▸ **Material shown**
______
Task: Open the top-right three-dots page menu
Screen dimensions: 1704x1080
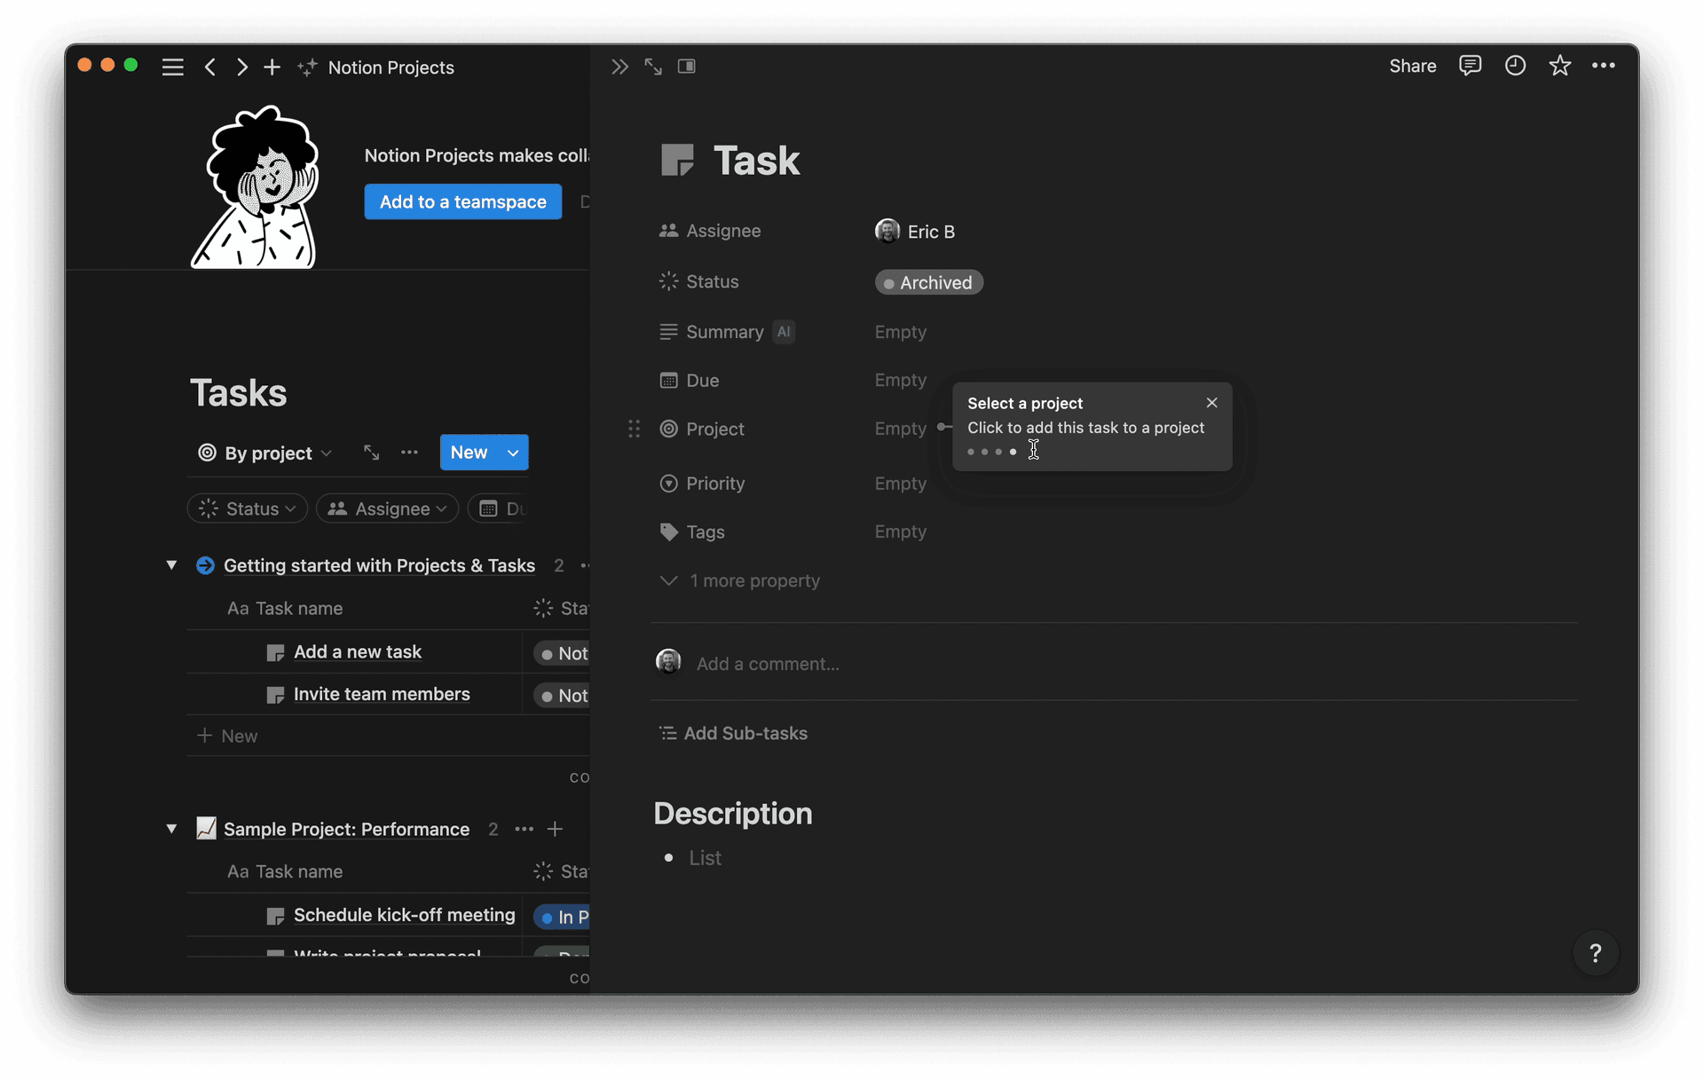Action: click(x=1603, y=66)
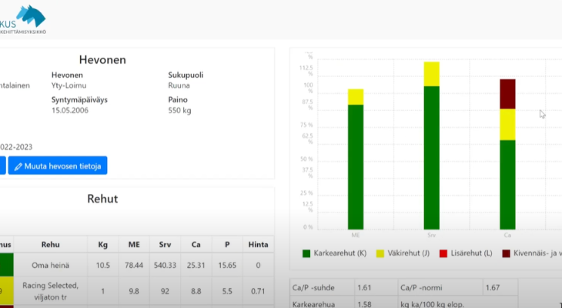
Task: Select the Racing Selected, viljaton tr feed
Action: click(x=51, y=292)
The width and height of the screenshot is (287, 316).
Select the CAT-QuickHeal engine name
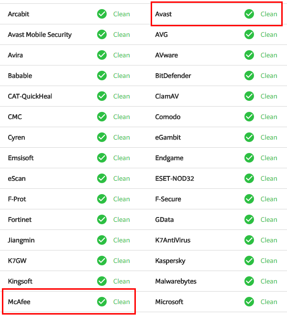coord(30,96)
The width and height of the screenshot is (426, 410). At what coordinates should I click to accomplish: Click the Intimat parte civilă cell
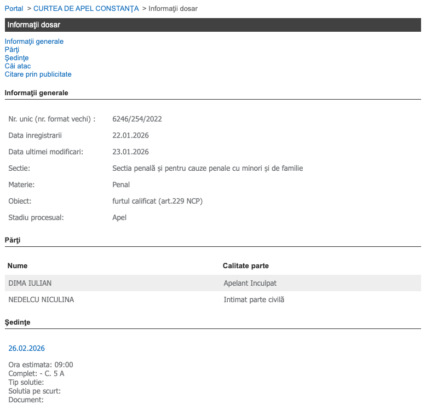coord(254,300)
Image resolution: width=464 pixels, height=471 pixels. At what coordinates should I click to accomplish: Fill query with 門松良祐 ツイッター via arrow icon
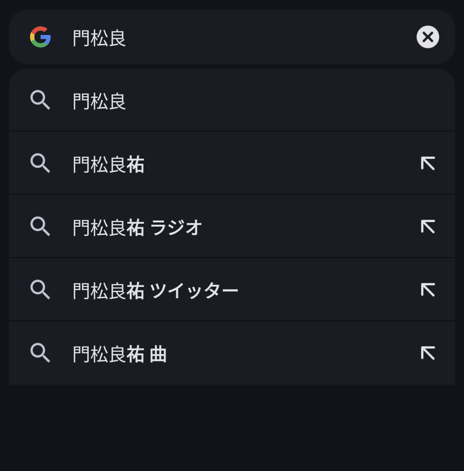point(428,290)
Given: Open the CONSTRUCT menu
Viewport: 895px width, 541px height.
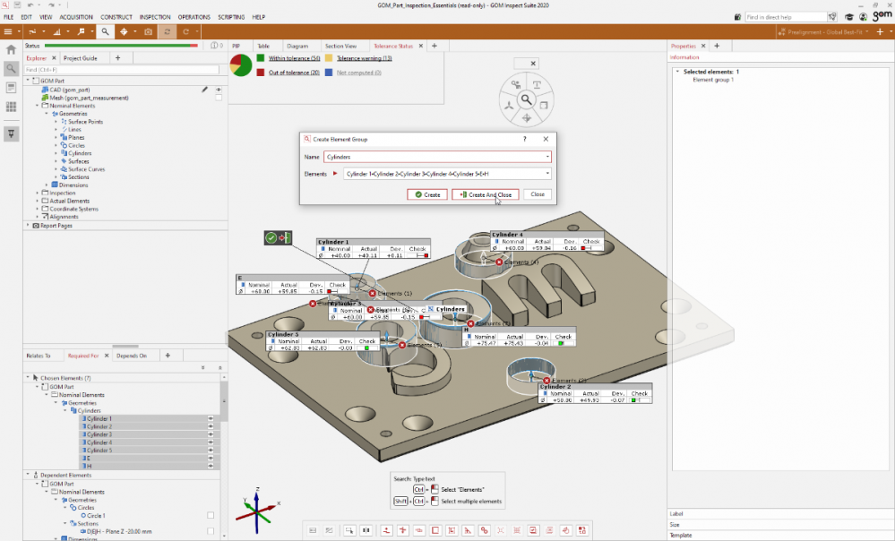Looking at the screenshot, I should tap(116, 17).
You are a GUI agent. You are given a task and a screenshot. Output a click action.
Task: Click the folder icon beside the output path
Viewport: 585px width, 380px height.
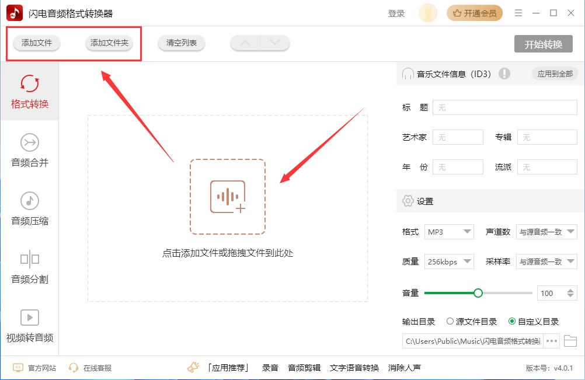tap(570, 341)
______
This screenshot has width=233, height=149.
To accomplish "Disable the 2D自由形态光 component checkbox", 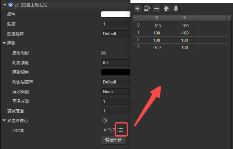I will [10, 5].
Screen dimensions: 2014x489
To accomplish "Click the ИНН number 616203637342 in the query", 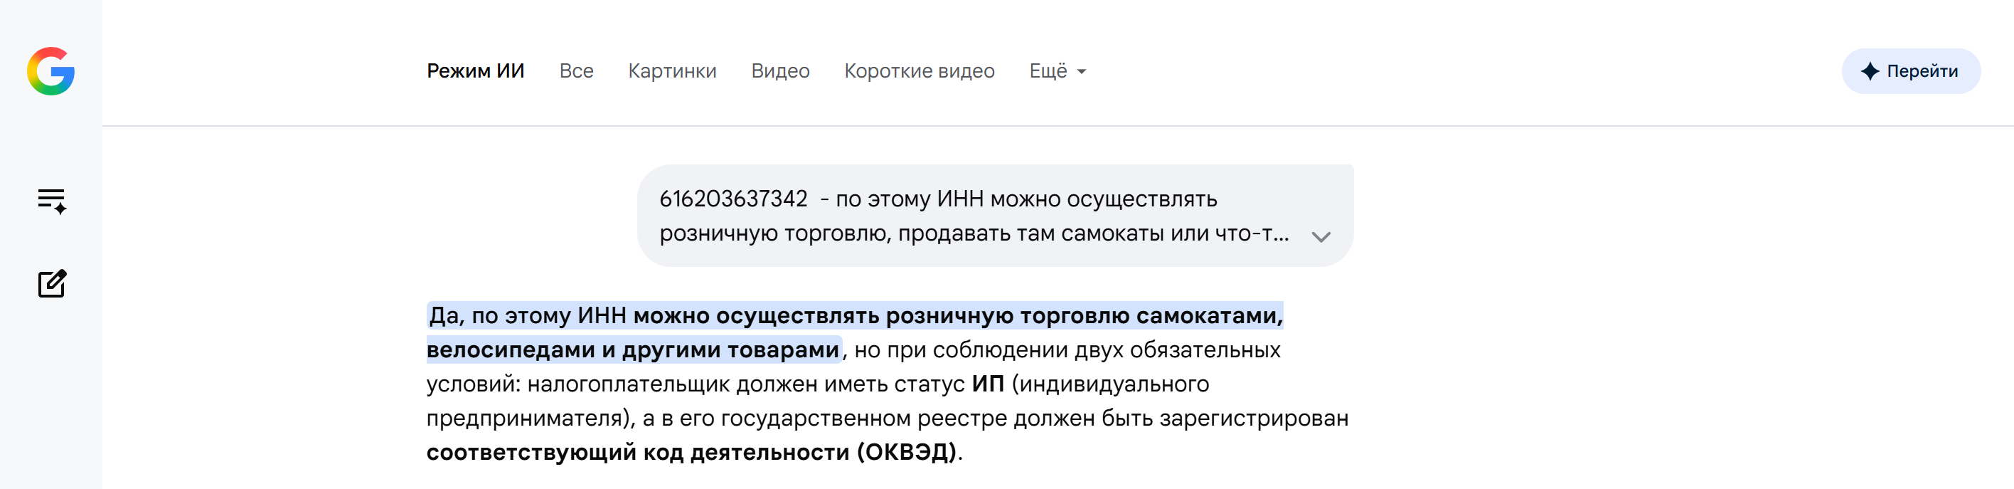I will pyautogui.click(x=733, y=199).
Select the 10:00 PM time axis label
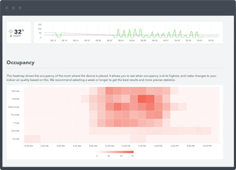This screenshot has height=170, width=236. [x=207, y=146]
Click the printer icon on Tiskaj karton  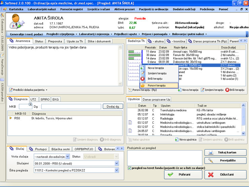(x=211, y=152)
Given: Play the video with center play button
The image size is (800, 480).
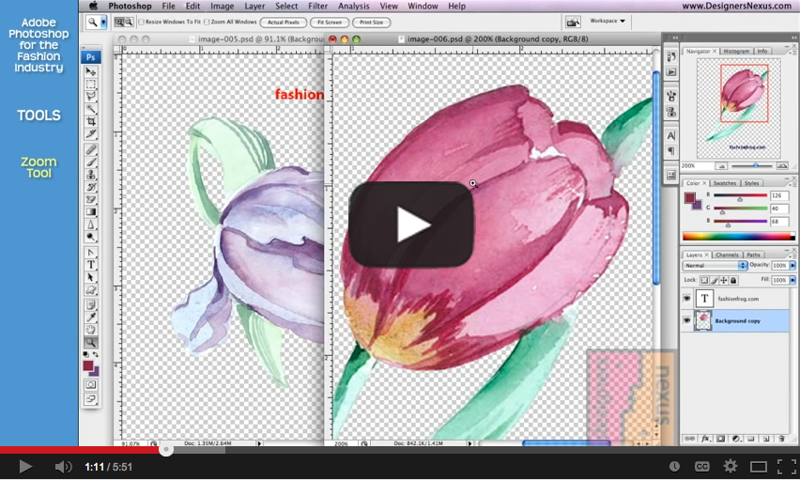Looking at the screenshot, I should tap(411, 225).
______
Begin at the line of the items above that has "You are a GUI" and stop after the line that has "tap(570, 341)". Rewrite those lines with "folder" renamed to "directory", change nothing else, and leave the pictures out of your answer.

▸ **Exercise response**
You are a GUI agent. You are given a task and a screenshot. Output a click action.
Task: Click the directory icon beside the output path
Viewport: 585px width, 380px height.
tap(570, 341)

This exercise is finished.